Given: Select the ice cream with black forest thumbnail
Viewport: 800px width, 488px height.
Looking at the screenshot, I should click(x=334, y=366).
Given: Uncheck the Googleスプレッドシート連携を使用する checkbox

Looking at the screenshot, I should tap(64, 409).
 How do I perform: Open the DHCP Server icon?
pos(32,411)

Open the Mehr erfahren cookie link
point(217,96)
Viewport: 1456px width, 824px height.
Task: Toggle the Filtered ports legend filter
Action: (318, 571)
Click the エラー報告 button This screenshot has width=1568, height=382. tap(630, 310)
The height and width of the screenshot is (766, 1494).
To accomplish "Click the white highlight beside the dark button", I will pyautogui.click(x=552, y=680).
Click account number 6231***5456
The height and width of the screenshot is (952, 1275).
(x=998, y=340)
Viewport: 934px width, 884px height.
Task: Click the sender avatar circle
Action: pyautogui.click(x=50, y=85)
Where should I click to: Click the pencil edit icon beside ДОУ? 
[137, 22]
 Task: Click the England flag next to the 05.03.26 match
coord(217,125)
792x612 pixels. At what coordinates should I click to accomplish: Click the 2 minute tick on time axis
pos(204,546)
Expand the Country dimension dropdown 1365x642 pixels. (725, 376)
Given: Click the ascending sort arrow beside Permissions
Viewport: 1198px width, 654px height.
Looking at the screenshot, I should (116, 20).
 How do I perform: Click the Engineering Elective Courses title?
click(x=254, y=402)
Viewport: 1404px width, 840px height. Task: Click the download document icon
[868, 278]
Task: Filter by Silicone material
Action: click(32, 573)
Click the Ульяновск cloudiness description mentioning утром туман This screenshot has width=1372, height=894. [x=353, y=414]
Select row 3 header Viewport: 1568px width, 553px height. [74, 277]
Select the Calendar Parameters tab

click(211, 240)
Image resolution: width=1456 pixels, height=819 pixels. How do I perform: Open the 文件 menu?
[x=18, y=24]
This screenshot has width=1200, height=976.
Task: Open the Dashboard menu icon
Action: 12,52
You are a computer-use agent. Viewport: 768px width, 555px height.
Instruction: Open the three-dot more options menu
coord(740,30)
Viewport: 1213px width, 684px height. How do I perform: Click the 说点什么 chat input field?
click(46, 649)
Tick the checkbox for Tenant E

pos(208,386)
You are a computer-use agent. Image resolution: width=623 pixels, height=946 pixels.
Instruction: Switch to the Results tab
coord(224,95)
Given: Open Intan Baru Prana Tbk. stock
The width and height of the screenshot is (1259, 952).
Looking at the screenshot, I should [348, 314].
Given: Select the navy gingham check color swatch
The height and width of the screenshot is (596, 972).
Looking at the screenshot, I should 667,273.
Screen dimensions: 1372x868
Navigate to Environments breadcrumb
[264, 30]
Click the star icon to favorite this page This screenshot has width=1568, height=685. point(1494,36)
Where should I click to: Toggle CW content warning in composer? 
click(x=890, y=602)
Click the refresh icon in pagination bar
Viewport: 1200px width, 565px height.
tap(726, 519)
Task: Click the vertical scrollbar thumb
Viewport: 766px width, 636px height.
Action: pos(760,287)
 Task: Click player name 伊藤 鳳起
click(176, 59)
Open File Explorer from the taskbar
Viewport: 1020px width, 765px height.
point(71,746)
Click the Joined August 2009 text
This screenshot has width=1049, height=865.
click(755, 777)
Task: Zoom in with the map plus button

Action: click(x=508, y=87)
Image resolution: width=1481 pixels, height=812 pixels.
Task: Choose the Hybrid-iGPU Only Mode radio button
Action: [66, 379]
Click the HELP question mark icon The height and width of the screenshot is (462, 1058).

⁂

__Directions__
Scan the material above for the string "agent". Return each line where it occurs.

__Response to this exercise__
You are a computer-use agent. Viewport: 768px width, 555px height.
You are a computer-use agent. Image resolution: width=623 pixels, height=946 pixels.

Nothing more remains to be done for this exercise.